The execution plan shows the index scan without a subsequent table access (TABLE ACCESS BY INDEX ROWID).

Db2 (LUW)

Explain Plan
---------------------------------------------------------------
ID | Operation              |                       Rows | Cost
 1 | RETURN                 |                            |   21
 2 |  GRPBY (COMPLETE)      |       1 of 34804 (   .00%) |   21
 3 |   IXSCAN SALES_SUB_EUR | 34804 of 1009326 (  3.45%) |   19

Predicate Information
 3 - START (Q1.SUBSIDIARY_ID = ?)
      STOP (Q1.SUBSIDIARY_ID = ?)

Oracle

----------------------------------------------------------
| Id  | Operation         | Name          |  Rows | Cost |
----------------------------------------------------------
|   0 | SELECT STATEMENT  |               |     1 |  104 |
|   1 |  SORT AGGREGATE   |               |     1 |      |
|*  2 |   INDEX RANGE SCAN| SALES_SUB_EUR | 40388 |  104 |
----------------------------------------------------------

Predicate Information (identified by operation id):
---------------------------------------------------
   2 - access("SUBSIDIARY_ID"=TO_NUMBER(:A))

The index covers the entire query so it is also called a covering index.

Note

If an index prevents a table access it is also called a covering index.

The term is misleading, however, because it sounds like an index property. The phrase index-only scan correctly suggests that it is an execution plan operation.

The index has a copy of the EUR_VALUE column so the database can use the value stored in the index. Accessing the table is not required because the index has all of the information to satisfy the query.

An index-only scan can improve performance enormously. Just look at the row count estimate in the execution plan: the optimizer expects to aggregate more than 40,000 rows. That means that the index-only scan prevents 40,000 table fetches—if each row is in a different table block. If the index has a good clustering factor—that is, if the respective rows are well clustered in a few table blocks—the advantage may be significantly lower.
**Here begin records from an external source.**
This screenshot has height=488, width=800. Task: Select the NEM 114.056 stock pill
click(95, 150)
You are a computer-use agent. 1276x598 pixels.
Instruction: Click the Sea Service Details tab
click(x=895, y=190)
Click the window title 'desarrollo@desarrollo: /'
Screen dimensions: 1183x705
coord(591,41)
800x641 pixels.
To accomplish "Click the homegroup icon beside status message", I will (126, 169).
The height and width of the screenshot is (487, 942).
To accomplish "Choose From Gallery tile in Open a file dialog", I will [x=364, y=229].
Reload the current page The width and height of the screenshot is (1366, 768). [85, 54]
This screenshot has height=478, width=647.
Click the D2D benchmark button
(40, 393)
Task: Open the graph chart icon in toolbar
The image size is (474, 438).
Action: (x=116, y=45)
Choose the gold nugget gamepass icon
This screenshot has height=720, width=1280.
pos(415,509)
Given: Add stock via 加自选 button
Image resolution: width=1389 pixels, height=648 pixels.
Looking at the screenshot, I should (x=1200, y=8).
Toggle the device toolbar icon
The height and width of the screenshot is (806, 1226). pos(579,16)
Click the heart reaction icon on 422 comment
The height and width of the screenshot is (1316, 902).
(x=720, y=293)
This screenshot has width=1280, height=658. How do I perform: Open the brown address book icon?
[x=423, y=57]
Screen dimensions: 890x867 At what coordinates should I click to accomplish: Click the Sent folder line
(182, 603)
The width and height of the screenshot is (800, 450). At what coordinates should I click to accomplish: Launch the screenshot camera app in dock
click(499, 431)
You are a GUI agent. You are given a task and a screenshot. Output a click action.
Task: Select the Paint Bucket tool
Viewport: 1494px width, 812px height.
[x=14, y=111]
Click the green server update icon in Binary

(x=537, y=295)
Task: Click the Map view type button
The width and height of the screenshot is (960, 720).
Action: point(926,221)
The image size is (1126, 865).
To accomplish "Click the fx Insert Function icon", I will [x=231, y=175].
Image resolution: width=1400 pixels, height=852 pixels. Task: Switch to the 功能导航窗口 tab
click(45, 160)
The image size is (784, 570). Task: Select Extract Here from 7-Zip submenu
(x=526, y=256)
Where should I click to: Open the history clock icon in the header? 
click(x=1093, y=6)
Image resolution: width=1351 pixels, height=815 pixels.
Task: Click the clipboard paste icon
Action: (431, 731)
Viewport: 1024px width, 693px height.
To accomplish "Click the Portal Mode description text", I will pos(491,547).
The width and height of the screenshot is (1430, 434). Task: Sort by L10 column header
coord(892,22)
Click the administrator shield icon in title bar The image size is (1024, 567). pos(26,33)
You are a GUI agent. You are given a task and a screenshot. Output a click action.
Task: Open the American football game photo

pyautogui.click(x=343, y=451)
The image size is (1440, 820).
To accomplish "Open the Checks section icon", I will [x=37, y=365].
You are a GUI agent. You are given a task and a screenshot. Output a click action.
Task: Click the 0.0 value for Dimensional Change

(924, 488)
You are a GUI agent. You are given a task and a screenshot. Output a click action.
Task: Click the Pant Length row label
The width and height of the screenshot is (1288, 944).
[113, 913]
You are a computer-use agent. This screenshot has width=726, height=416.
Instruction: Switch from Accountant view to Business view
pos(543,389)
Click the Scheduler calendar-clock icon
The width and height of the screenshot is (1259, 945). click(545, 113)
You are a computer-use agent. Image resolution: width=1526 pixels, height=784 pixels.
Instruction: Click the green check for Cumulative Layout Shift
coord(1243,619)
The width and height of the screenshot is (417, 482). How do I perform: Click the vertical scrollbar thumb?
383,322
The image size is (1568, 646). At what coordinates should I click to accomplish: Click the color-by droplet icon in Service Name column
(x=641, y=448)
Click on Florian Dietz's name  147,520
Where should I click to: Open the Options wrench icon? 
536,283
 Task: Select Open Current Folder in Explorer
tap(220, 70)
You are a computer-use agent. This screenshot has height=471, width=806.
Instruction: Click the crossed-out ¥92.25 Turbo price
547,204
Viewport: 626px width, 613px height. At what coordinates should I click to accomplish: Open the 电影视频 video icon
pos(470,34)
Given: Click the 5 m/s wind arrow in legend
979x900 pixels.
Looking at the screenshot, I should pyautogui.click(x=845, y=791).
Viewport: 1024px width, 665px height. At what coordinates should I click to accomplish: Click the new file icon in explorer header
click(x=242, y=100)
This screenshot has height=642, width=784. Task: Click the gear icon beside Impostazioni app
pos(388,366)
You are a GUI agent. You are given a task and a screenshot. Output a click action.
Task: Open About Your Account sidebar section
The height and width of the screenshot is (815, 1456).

Besides the clustering factor, the number of selected rows limits the potential performance gain of an index-only scan. If you select a single row, for example, you can only save a single table access. Considering that the tree traversal needs to fetch a few blocks as well, the saved table access might become negligible.

Important

The performance advantage of an index-only scans depends on the number of accessed rows and the index clustering factor.

The index-only scan is an aggressive indexing strategy. Do not design an index for an index-only scan on suspicion only because it unnecessarily uses memory and increases the maintenance effort needed for update statements. See Chapter 8, “Modifying Data”. In practice, you should first index without considering the select clause and only extend the index if needed.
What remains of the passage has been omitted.